Görev a: Kayıtlarda "Click the Contemporary" ifadesinin geçtiği satırdan kayıtların son satırına kadar (ikisi de dahil) olan satırları isteklerle birlikte yeniden yaz ve cevaplardaki her koordinat sayısına 107 ekle. Resimleri cevaba koyma.

Gösterilen metin:
===============

KESK adına basın açıklamasını Eğitim Sen İzmir 2 No’lu şube başkanı Veysel Beyazadam okudu.

Karşıyaka İskele karşısında “Mücadeleye Devam” şiarıyla gerçekleştirilen basın açıklamasının ardından sembolik oturma eylemi de yapıldı.

Eğitim Sen İzmir 2 No’lu şube başkanı Veysel Beyazadam basın açıklamasına şu şekilde devam etti;

15 Temmuz 2016 tarihinde gerçekleşen darbe girişimi sonrasında işlerinden ihraç edilen kamu emekçisi arkadaşlarımızın işlerine iade edilmeleri için alanlardayız. Darbe girişiminin öncesi, sırası ve sonrasıyla tam olarak aydınlatılmadığına dair çokça yazıldı, çizildi. Adeta sis perdesi arkasına sakladıkları tarihi gerçekler elbet bir gün tüm çıplaklığıyla ortaya çıkarılacaktır. Bugünlerde bile basından öğreniyoruz ki devletin en yetkili kişilerinin darbe girişiminden dört ay öncesinden bilgisi olduğu ifade ediliyor. Tüm bu debdebeden elde kalan koca ülkenin hukuksuzluk garabetine gömüldüğüdür. Ortaya çıkan görüntü devletin zor aygıtlarını kullanarak hak arayışlarının engellenemeyişidir. Kulakları sağır eden ses, "Ağaç kökü yemeye" mahkum ettirmeye çalışılan yurttaşların isyanıdır. Bedeni ve ruhu yakan gerçek, kahrından yaşamını yitiren arkadaşlarımızdır. Tüm ülkeyi saran çoklu çürümüşlük kokusunu Anadolu coğrafyasının kültürel zenginliği olan rengarenk çiçeklerle gidereceğiz. Ve ağzımızdan dökülen "Haklıyız, Kazanacağız, İşimize Geri Döneceğiz" sözleri, en güzel zafer halaylarıyla taçlanacak.

===============

Verilen kayıtlar:
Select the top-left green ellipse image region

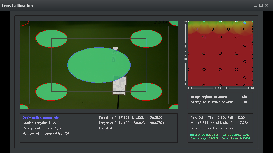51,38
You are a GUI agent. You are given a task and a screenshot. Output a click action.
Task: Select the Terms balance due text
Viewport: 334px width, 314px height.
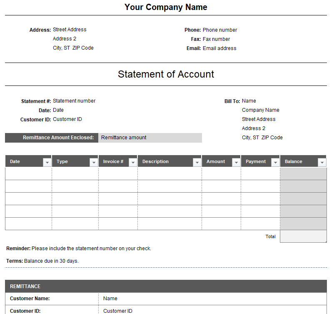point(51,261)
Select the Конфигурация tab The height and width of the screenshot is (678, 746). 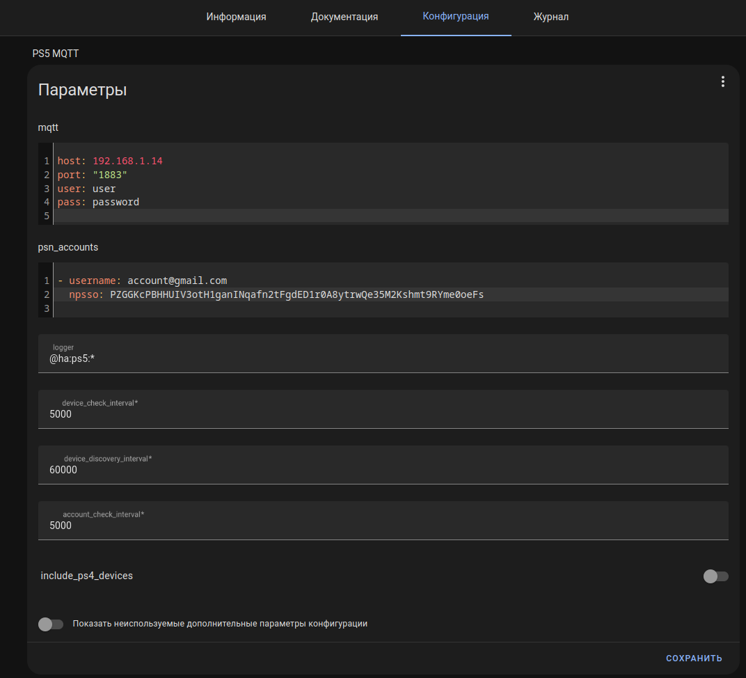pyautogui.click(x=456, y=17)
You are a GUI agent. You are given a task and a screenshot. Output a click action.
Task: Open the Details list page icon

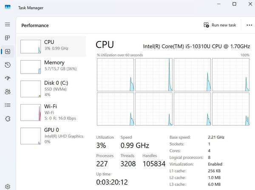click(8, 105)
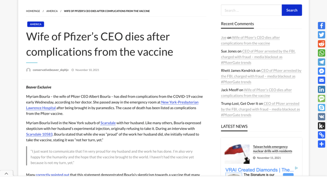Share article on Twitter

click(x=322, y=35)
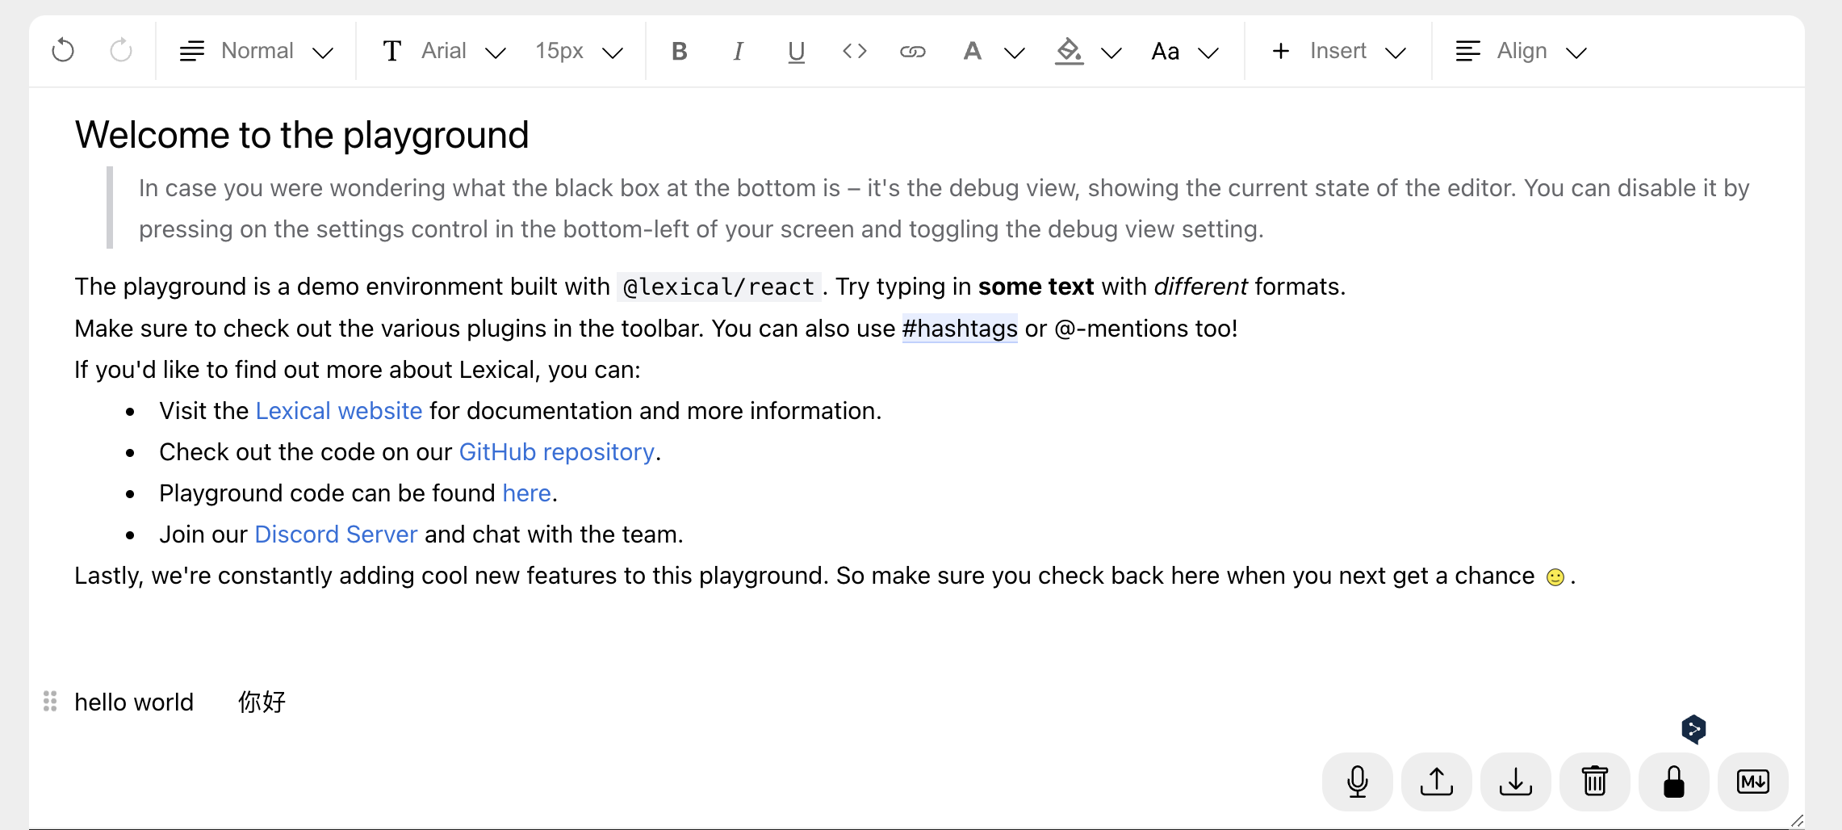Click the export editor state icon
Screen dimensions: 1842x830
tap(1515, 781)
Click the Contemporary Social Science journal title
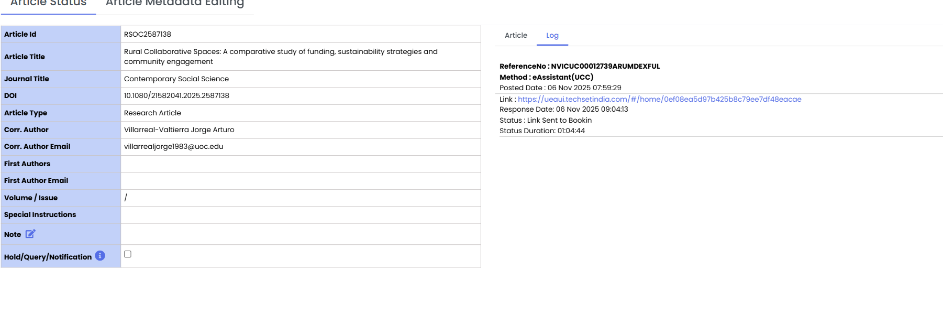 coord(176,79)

===============

Görev b: İhraç edilen kamu emekçileri için yapılan basın açıklamasını kaldığı yerden sürdür.

Son cevap a:
Click the Contemporary Social Science journal title
 coord(283,186)

Son cevap b:
Cumhuriyet tarihinin en büyük kamu emekçisi kıyımı olarak da nitelendirilen işlerinden ihraç etme eylemi, ülke hukuk tarihine karanlık bir leke olarak giren Kanun Hükmünde Kararnamelerle yani KHK'lerle gerçekleştirildi. Zamanın adalet bakanının basına ifadesinde itiraf ettiği gibi "adli değil, idari tasarrufla" insanlar işlerinden ihraç edildiler. Yıllarca siyasi bir tercih ve bilinçli bir politika olarak ülkeye egemen olmaya çalışan ırkçı ve gerici yapıyı destekleyenler, kendilerini bir anda temize çıkarmaya çalıştılar. "Ne istediniz de vermedik" söylemi, ülkenin açıkça parsel parsel satıldığını ve bu konuda da tam bir işbirliği yapıldığını itiraf ediyordu. Beraber yürüdük biz bu yollarda dedikleri ile hesaplaşmaya çalışanlar, fırsattan istifade ederek birçok arkadaşımızı da işlerinden ihraç ettiler. Yaşamı sağaltan; yokluğu varsıllaştırmaya çalışan; kadın ve çocuk haklarının yerleşmesini amaçlayan; ekolojik hassasiyetiyle doğayı korumayı ve onunla yaşamayı önceleyen; emeğin değerini en yüce değer olarak gören; gericiliği karşısına alarak çağdaş, bilimsel, kamusal, eşit, erişilebilir, kaliteli ve anadilinde bir kamusal hizmeti benimsemiş arkadaşlarımızı ihraç ettiler. Darbe girişimini "Allahın bir lütfu" olarak görenler için arkadaşlarımızı işlerinden ihraç ettiler. Elbette asıl kaybeden toplumun kendisidir. Yetişmiş insan gücünün en büyük stratejik unsur olduğu günümüzde toplumun aydınlık yüzü olan arkadaşlarımızın işlerinden ihraç edilmeleri, kamusal hizmeti çoraklaştırmıştır. Elbet bu çoraklık, çok yakın bir zamanda yeşerecektir.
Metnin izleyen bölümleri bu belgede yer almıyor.